ETF Financing (Creation Loans)
Centralized lending platforms like BlockFi, Celsius, and Genesis have been very popular among Bitcoin holders wanting to borrow fiat currency using their Bitcoin as collateral. However, the dream of an end-to-end Bitcoin economy has not yet been realized. Loyal Bitcoin supporters still need fiat currency to pay for necessities, using that not-so-clean fiat currency.
All the centralized lending platforms I just mentioned have collapsed, and many others have as well. Borrowing fiat currency using Bitcoin as collateral has become more difficult and expensive. Traditional finance is very accustomed to lending against liquid ETFs as collateral. As long as you pledge Bitcoin ETF shares, it will now be possible to obtain large fiat currency loans at competitive prices. For those who believe in financial freedom, the challenge is to maintain control over Bitcoin while leveraging this cheaper capital.
The solution to this problem is to exchange Bitcoin for ETFs. Here’s how it works.
APs that can borrow in the interbank market will create ETF shares and hedge the Bitcoin/USD price risk. This is the creation of a lending business. In Delta-One terms, it is the repurchase value of ETF shares.
Here’s the process:
Borrow dollars in the interbank market and create ETF shares in cash.
Sell ATM call options on the ETF and buy ATM put options on the ETF to create a synthetic short forward contract.
The act of creating ETF units will generate a positive spread, i.e., forward basis > interbank dollar interest rates.
Lend out ETF shares in exchange for Bitcoin collateral.

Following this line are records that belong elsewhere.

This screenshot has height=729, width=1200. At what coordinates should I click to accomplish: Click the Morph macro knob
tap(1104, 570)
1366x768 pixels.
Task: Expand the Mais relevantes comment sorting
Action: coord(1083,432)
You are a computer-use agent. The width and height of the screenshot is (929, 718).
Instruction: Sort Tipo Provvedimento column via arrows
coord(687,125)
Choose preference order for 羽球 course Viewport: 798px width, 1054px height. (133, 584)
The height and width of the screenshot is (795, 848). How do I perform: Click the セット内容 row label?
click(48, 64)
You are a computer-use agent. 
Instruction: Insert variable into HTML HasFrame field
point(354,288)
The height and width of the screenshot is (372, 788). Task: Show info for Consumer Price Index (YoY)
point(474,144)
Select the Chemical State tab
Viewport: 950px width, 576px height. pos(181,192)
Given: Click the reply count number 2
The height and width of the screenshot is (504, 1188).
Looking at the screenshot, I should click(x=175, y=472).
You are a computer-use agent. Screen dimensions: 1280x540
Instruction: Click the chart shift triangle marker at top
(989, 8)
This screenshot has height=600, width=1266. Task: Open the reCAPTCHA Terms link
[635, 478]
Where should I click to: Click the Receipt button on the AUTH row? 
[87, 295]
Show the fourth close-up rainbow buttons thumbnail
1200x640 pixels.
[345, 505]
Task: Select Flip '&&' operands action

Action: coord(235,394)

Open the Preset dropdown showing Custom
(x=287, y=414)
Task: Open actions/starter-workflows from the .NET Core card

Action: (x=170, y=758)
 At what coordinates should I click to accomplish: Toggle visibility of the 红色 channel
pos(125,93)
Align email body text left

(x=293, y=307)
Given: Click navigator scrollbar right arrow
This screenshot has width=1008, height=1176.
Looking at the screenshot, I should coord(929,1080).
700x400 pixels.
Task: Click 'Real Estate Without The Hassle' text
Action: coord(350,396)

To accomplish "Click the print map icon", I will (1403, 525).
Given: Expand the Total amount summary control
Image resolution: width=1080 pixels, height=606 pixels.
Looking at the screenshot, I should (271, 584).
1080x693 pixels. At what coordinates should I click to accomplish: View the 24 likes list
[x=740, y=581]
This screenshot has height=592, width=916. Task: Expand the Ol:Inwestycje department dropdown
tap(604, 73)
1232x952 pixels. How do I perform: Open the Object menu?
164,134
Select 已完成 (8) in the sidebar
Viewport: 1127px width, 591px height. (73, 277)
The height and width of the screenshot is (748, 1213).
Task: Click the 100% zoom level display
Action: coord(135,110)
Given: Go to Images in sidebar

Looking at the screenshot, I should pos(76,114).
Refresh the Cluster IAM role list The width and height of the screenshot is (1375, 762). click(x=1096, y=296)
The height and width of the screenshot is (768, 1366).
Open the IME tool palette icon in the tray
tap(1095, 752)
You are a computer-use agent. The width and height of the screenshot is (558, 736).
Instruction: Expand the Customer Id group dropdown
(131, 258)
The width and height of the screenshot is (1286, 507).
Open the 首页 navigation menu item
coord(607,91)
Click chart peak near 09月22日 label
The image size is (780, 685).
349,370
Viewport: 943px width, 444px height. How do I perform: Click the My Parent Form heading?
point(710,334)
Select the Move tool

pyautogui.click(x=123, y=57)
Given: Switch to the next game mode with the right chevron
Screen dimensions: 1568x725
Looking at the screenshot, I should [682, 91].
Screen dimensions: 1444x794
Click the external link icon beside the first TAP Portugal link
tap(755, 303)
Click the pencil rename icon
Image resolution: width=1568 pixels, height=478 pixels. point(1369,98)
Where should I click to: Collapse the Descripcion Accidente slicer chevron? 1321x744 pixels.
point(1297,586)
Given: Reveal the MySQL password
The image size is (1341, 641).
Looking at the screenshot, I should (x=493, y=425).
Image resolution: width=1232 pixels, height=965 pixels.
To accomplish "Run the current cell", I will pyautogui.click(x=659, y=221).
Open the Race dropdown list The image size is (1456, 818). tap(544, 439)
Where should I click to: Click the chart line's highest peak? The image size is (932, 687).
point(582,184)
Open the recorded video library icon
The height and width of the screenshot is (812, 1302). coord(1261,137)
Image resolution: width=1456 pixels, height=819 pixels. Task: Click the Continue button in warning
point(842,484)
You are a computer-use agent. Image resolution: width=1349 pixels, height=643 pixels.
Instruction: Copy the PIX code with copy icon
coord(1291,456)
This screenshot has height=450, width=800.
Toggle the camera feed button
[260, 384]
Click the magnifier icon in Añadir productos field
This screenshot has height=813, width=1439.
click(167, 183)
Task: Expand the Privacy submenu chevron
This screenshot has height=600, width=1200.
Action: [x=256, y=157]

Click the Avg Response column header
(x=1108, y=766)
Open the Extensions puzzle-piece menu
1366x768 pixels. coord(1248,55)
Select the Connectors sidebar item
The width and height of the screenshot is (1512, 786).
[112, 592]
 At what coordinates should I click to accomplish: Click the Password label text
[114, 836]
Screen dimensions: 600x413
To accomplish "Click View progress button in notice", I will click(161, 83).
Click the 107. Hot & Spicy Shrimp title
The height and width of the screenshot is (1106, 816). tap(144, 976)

Let’s bring Chad in to discuss how he needs to handle his Bitcoin:
Chad is a holder with 10 bitcoins who needs to pay his AMEX bill in dollars; those champagnes at the bar are expensive. Chad contacts his friend Jerome, a crafty Frenchman working at SocGen, who was once an alternative in major financial back offices and went to jail for aggressive futures trading but got his job back (in France, you can't fire anyone) and is now responsible for running the crypto trading desk. Chad asks Jerome for an exchange of Bitcoin for ETFs for 30 days. Jerome quotes -0.1%. This means Chad will exchange 10 bitcoins for 10,000 ETF shares, assuming each share is worth 0.001 Bitcoin, and after 30 days, Chad will get back 9.99 bitcoins.
During the 30 days that Chad holds 10,000 ETF shares instead of 10 bitcoins, he will pledge the ETF shares to his traditional financial brokerage for a very cheap dollar loan.
Everyone is happy. Chad can continue to show off at the club without having to sell his bitcoins. And Jerome earns the financing spread.
The ETF financing business will gradually become very important and will influence Bitcoin interest rates. As this market develops, I will focus on attractive ETFs, physical Bitcoin, and Bitcoin derivatives financing trades.
Your Size is My Size
To allow these trading opportunities to last a long time and enable arbitrageurs to execute them at sufficient scale, the complex structure of the Bitcoin spot ETF must trade billions of dollars in shares daily. On Friday, January 12, the total daily trading volume reached $3.1 billion. This is very encouraging, and as various fund managers begin to launch their massive global distribution networks, trading volume will only increase. There is a way to trade the financial version of Bitcoin within the traditional financial system, allowing fund managers to escape the predicament of poor returns currently offered in this global inflation environment.
We are in the early stages of this transition to a sustained period of global inflation. There is a lot of noise, but over time, those running stock-bond correlations will realize that things have changed. Below the zero interest rate boundary, especially in a sustained inflation environment, bonds cease to function in portfolios. The market will slowly recognize this, and the sell-off from the over $100 trillion bond market will destroy nations. Then, these managers will have to look for another asset class that has no substantial correlation with stocks or any traditional financial asset class. Bitcoin fulfills this task.